As Fritsche pointed out, growing small batches of lettuce on the ISS is great, but so far NASA hasn’t managed to produce enough plant matter to really make eating lettuce anything more than a novelty for the crew. To actually produce vegetables that will supplement the crew’s freeze-dried diet, both on the ISS and eventually on the surface of Mars, Fritsche and his colleagues have to figure out a way to mass produce vegetables in space.
This is trickier than it sounds for a number of reasons. In the first place, water flows differently in space. On earth, water will be pulled towards a plant’s roots, but in space, water will ball up and not be distributed evenly for the plant. Also, since liquids tend to ball up in microgravity, this also prevents effective oxygen flow to the plant. According to Fritsche, NASA is working on a couple of solutions to this problem of oxygen and water systems for plants in microgravity. One is an active system which essentially pumps water to the desired locations within a grow area.
The other is passive and based on a 3D printed nylon substrate that NASA has developed with researchers at Utah State. This is basically a cube that is made up of a bunch of densely packed triangles. Seeds are then placed on top of this cube and water is allowed into the system. Nylon is hydrophilic so the structure attracts the water and because of the way the cube is designed, the water disperses to the corners of the triangles and is kept there by surface tension. This allows for even distribution of water droplets for the plant’s roots, as well as allowing air to flow to the plant through the vacant space in the triangles that make up the substrate.
“If we get good results after testing this in parabolic or suborbital flight, we’ll try to fly this to the space station,” said Fritsche.
According to Fritsche, growing vegetables on the surface of Mars will be slightly less problematic than growing them in orbit. Even though Mars only has about a third of the gravity found on Earth, for the purposes of space farming and figuring out things like water flow, it is essentially the same.
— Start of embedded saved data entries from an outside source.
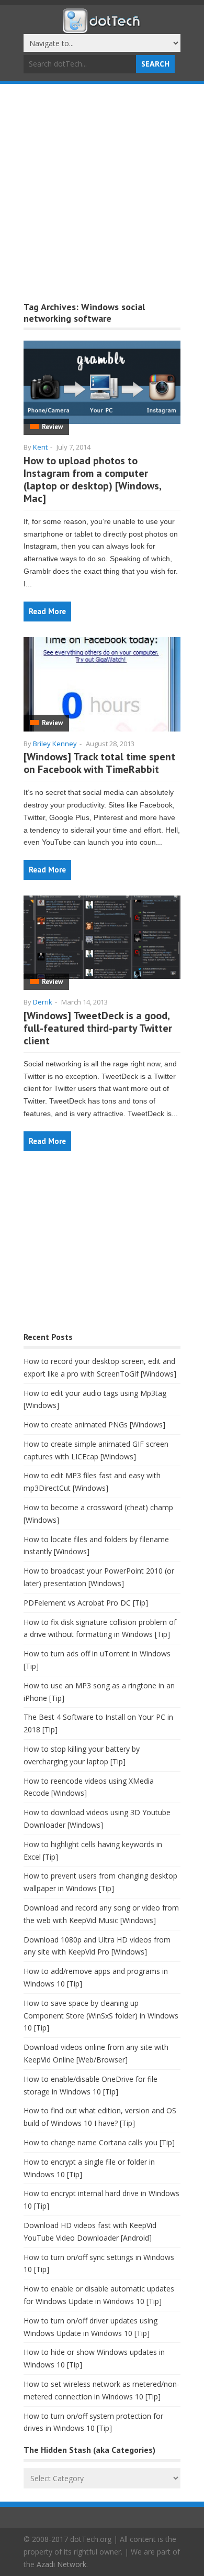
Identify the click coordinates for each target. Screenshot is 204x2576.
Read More (47, 611)
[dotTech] (102, 28)
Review (52, 426)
Still, Fritsche and his colleagues want the most bang for their buck, which means figuring out how to maximize the amount of plant matter that can be grown in confined areas like those that are found on the space station and eventually, Martian greenhouses. This has led them to explore microgreens, which is an umbrella term for regular vegetables that are eaten long before they’re mature, usually just a few weeks after sprouting. Since these vegetables are so small, grow relatively fast, are nutritionally rich and full of flavor, they make the most sense for supplementing astronaut’s diets.
Fritsche imagined a future in which technologies like the 3D printed plant substrate and the APH automated farming system are combined to provide future Martians with a buffet of fresh microgreens. But despite the promise of combining NASA’s farming technologies, he said it is unlikely that astronauts will ever be able to entirely ditch freeze-dried cuisine.
“I don’t think we’re going to get to a point that you’re going to be able to offset the bulk of your nutrition with something you make on the way to Mars or the Moon,” Fritsche said. “The key is that there are certain nutrients that degrade over time to the point you kind of have to make them along the way. Really what we’re looking at is nutritional support, but I think it’s likely that astronauts will continue to bring the bulk of food with them.”